Does $175 sound right for what I'm running? If so - I may have to take some of that room down :?

I'm looking for any possible ideas , suggestions, or things I might have missed...

Thanks!! (PS: we replaced our 15yr old fridge this spring and I unplugged our basement mini-fridge and this also had no impact on our bill)


----------



## Deeda (Oct 12, 2012)

$200 a month sounds like quite a bit for just a fish room but I'm sure that with the increase in electricity costs from suppliers, I don't think it can ALL be attributed to just the fish room.

The dehumidifier is probably the biggest user of electricity in your fish-room, especially if it runs quite often. Ventilation of the room, depending on where you live, might be a better option to help reduce the humidity. What state are you located in?

Lighting may also be a big user of electricity depending on whether you are using incandescent, fluorescent or LED and the length of time the lights are on.

Individually heating the tanks will also use some electricity and if all your fish require the same general temperature, a room heater may be more efficient.

Are you aquariums set up on individual stands, racks or a combination of both?

You can buy a Kill A Watt meter and plug various devices in to measure the amperage, wattage, etc of the different devices in your fish room. The more advanced model allows you to enter in your electric company cost to get a good guesstimate of what you are paying for.

Vampire electric usage is also a big factor in unseen costs.
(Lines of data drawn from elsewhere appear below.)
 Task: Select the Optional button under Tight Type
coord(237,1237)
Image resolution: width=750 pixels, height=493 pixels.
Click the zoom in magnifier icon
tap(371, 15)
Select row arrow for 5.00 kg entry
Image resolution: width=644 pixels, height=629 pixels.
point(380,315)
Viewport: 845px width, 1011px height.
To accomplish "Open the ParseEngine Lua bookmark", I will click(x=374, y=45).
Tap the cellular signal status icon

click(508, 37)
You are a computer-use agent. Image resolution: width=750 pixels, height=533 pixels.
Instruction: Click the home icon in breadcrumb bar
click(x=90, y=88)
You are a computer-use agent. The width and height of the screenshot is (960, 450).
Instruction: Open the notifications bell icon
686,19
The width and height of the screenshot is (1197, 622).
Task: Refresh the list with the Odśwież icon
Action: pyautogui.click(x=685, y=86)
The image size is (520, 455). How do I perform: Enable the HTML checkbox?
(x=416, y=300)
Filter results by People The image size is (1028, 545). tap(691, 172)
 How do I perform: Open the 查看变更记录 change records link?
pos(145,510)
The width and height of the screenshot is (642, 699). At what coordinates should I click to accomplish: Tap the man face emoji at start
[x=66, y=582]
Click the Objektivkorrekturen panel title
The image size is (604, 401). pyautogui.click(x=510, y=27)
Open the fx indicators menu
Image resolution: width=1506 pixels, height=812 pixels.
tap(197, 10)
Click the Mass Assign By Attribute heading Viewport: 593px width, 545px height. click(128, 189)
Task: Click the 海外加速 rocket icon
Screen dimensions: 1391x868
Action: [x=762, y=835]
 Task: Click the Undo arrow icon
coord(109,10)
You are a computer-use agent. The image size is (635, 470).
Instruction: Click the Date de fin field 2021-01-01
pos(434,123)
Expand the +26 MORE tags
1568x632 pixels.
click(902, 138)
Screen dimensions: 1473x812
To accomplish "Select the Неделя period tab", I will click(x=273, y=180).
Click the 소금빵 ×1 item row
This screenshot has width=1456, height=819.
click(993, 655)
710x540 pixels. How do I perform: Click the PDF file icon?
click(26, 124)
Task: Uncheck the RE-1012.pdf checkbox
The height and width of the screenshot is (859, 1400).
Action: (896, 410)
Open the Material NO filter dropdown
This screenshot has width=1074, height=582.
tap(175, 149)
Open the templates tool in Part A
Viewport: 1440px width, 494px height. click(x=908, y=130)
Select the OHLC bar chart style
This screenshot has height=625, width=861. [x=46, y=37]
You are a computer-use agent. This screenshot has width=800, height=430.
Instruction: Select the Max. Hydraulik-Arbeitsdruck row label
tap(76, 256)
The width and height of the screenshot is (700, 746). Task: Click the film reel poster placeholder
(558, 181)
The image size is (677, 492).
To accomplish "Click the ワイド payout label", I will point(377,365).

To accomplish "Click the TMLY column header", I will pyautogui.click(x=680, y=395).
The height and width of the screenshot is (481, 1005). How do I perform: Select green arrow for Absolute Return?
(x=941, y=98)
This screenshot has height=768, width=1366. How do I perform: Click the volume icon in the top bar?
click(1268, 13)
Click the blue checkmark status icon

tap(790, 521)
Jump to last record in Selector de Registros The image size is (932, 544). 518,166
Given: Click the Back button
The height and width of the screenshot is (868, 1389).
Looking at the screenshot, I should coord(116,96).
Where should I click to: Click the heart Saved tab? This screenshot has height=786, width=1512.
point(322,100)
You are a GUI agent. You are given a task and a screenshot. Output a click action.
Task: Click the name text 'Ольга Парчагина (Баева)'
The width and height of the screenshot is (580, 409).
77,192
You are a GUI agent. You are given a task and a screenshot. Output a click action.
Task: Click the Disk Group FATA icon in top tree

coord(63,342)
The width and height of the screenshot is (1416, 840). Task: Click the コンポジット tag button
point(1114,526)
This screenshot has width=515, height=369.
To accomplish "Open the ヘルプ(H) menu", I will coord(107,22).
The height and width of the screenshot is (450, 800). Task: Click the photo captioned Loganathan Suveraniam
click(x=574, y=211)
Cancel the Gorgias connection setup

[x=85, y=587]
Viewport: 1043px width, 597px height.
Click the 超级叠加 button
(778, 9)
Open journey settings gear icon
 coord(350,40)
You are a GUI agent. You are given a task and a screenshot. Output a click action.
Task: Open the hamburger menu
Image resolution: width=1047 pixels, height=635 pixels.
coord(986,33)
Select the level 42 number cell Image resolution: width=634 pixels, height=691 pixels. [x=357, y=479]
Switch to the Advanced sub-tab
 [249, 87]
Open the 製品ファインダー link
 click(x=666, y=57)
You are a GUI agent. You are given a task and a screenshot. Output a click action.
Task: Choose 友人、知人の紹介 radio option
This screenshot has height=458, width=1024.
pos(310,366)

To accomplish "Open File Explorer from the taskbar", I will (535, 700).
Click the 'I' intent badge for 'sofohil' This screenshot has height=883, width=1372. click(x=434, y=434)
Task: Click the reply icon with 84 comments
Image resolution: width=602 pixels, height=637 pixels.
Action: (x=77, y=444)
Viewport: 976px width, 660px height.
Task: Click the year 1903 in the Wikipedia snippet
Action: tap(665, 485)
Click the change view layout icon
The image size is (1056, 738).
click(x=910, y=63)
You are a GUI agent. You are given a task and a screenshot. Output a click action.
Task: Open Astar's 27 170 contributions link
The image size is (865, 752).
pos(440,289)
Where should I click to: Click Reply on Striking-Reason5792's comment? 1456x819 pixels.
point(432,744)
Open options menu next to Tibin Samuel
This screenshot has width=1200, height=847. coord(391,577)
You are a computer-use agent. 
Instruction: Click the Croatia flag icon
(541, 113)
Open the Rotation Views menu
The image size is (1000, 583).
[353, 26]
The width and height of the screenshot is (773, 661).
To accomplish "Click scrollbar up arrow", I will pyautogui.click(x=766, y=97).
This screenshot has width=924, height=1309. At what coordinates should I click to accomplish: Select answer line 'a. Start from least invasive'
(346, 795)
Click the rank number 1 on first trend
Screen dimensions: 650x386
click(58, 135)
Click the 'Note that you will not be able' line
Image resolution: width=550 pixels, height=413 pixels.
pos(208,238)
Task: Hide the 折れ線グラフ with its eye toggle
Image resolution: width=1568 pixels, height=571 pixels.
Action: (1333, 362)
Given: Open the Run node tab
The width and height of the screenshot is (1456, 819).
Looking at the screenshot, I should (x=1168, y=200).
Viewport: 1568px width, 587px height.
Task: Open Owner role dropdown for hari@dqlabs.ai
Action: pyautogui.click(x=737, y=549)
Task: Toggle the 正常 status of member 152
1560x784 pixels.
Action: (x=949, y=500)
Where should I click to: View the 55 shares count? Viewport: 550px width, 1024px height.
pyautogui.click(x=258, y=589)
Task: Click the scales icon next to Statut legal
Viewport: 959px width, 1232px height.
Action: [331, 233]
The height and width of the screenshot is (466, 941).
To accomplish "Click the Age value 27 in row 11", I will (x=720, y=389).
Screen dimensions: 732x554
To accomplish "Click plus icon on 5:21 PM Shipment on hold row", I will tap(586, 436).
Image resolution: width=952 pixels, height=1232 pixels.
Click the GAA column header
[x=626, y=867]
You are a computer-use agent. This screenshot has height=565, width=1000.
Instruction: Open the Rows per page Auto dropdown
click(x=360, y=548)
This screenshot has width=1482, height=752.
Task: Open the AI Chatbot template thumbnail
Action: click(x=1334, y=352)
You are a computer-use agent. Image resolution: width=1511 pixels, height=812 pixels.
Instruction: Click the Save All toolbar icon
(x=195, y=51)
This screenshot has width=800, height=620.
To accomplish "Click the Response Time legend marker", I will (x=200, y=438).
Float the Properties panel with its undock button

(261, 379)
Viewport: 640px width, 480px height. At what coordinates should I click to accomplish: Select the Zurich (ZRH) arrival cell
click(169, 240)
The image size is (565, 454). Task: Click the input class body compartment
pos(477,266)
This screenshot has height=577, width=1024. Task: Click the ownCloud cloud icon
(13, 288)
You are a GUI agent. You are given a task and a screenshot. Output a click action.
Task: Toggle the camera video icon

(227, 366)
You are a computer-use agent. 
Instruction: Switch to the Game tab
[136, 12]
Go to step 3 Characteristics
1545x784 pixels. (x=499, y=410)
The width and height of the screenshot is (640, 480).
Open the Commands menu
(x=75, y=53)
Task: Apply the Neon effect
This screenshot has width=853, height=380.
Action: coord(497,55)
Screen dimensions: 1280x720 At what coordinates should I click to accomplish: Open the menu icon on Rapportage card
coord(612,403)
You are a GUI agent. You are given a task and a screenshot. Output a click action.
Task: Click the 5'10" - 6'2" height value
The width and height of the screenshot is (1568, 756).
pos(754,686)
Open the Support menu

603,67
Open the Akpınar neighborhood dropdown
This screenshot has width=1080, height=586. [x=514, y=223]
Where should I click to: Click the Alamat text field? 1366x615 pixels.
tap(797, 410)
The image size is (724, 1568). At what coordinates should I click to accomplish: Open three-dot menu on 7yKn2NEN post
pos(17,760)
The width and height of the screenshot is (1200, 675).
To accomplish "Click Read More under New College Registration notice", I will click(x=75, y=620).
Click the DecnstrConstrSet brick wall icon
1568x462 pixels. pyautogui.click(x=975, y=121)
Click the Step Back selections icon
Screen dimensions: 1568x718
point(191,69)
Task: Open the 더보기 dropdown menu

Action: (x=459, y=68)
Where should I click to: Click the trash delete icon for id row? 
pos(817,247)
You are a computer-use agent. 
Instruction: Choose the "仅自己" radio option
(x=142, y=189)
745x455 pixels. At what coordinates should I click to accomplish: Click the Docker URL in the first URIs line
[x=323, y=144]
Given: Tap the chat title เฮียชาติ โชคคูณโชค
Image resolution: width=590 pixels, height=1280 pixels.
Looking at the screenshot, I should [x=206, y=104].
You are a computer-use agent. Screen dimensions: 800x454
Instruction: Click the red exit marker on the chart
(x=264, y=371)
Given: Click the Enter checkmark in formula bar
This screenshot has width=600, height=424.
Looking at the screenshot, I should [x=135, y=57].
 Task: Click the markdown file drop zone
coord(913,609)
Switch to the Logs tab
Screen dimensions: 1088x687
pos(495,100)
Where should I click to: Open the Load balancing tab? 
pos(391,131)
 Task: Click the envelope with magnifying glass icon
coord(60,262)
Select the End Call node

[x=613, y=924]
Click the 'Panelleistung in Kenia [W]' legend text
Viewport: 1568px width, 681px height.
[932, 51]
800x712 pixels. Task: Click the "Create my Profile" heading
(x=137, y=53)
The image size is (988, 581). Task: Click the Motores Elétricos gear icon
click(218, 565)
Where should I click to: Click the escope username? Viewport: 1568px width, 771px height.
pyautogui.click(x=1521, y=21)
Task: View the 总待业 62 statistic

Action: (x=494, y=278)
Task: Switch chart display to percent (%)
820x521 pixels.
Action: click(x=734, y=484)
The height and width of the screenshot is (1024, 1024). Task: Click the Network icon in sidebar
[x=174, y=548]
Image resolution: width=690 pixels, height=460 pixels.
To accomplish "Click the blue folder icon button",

TV's and other home entertainment devices, coffee pots, computers, etc are well known for using electricity when you aren't actively using them.


----------



## beachtan (Sep 25, 2008)

all my tanks are glass and set up on individual racks & stands. Most have a layer of wood or Styrofoam under the tank. Maybe I should tape styro onto the backs and sides?

I don't trust heating the room with a 1500watt space heater : ( heating the room seems to cause way more humidity problems as the dehumidifier kicks off a lot of heat and the moisture in the room has been going up to around 60% with leaving the dehumid. on auto all the time. The cooler the room, the less humidity I notice. I lowered my tanks to around 74-76 degrees. Tangs I keep closer to 80.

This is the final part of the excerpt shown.